Dilwar Hussain, chercheur à la Fondation islamique (lire ci-contre), juge que «de façon générale la situation de l’islam à Leicester est très positive». Avec une petite équipe d’étudiants, il vient d’achever une enquête pour le compte de la fondation Open Society de George Soros qui mène une recherche comparative sur l’intégration des musulmans dans onze villes européennes. Né au Bangladesh, Dilwar Hussain a fait sa scolarité en Grande-Bretagne. Dans la conversation, son emploi du «nous» s’applique aussi bien à la communauté musulmane qu’au citoyen britannique, identité à laquelle il se réfère en premier lieu.
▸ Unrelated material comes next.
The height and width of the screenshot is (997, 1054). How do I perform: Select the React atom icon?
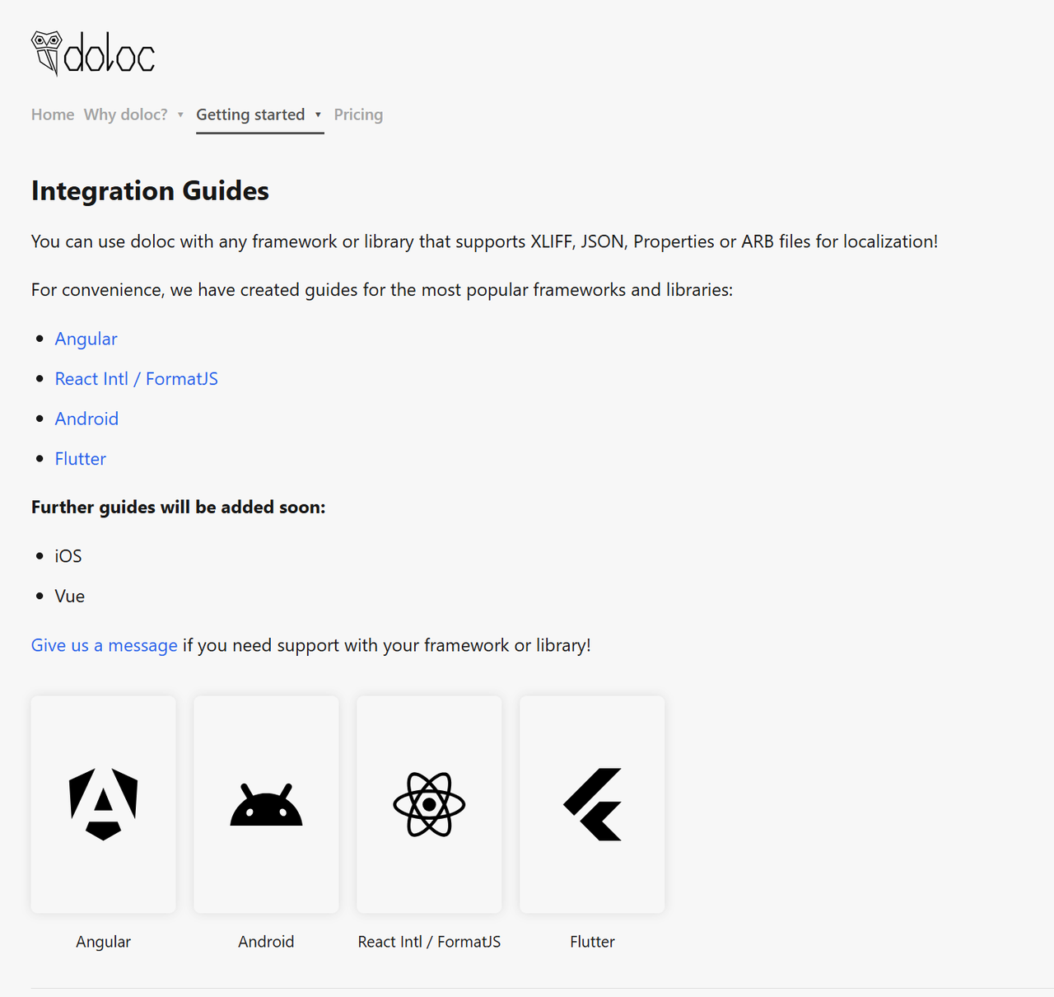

Le Temps: Quelle est la recette de Leicester?

Dilwar Hussain: C’est un mélange de leadership politique, d’actions pragmatiques et d’une immigration particulière, très diverse, qui crée ici une dynamique spéciale. Il faut encore relever la haute éthique du journal local et de la BBC qui ont délibérément évité d’alimenter les controverses tout en se montrant critiques. Il y a enfin une organisation efficace des communautés religieuses sous la direction de l’Eglise anglicane. Un exemple? Quand il y a des tensions entre l’Inde et le Pakistan, l’évêque prend l’initiative de convoquer des réunions des communautés impliquées pour créer le dialogue avec ce principe: mettons-nous d’accord sur le fait d’avoir des désaccords.

– Le modèle communautaire est accusé de créer des ghettos et de la discrimination. Qu’en dites-vous?

– C’est en partie vrai. La critique est apparue après les attentats de New York en 2001 et de Londres en 2005. Mais je ne connais pas de société où cela n’existe pas. Si vous prenez le cas de la France, il y a de nombreux ghettos même si on ne les appelle pas ainsi. Je ne dis pas que les communautés sont saines, il faut une intégration culturelle, éviter de se couper de la culture dominante. Mais la question est de savoir comment. Les temps changent. Dans les années 1970, on parlait de multiculturalisme. C’est aujourd’hui un gros mot qui signifie ghetto. On parle depuis une dizaine d’années de «cohésion de communautés». On devient un petit peu assimilationniste, mais on est encore très loin du modèle français.

– Une enquête montrait que 34% des Britanniques ont un sentiment d’hostilité à l’égard des musulmans. Est-ce que cela vous étonne?

– C’est l’effet des attentats. Objectivement, lorsque l’on voit des gens se faire exploser, cela inquiète tout le monde, que l’on soit musulman ou non. Que fait-on dès lors? Les musulmans qui ont choisi de s’installer ici doivent accepter de vivre dans une société sceptique envers la religion. Les musulmans ont beaucoup à apprendre, ils ont une vision trop romantique de leur propre histoire. Dans le même temps, les Britanniques sont restés très généreux, ouverts d’esprit. Pour un musulman, il y a des endroits moins agréables en Europe. Après les attentats de 2005, il y a eu un débat politique, des mesures sécuritaires, mais pas d’attaques physiques. Cela dit, il faut penser un islam beaucoup plus progressiste qui doit subir un processus comparable à la Réforme du christianisme. Il faut accepter les tensions et permettre un certain chaos pour y parvenir. Le vote suisse sur les minarets a aussi eu un impact dont la droite profite.

– Il y a de plus en plus de niqabs. Comment freiner cette pratique qui alimente les craintes?

– Voilà ce que je dis aux filles qui le portent: oui, c’est votre droit le plus absolu de porter le niqab et ce n’est pas à l’Etat de dire comment l’on doit s’habiller. Mais vous avez aussi la responsabilité de considérer les conséquences de vos actes. Si l’on s’habille comme des extraterrestres, on crée la suspicion et le doute. On ne peut pas en ignorer les conséquences pour les autres musulmans. Pour ma part, je pense que niqab et burqa ne sont pas appropriés à l’Europe. Ce n’est pas requis par l’islam. Mais il est difficile d’articuler un tel discours dans les champs politique et média­tique.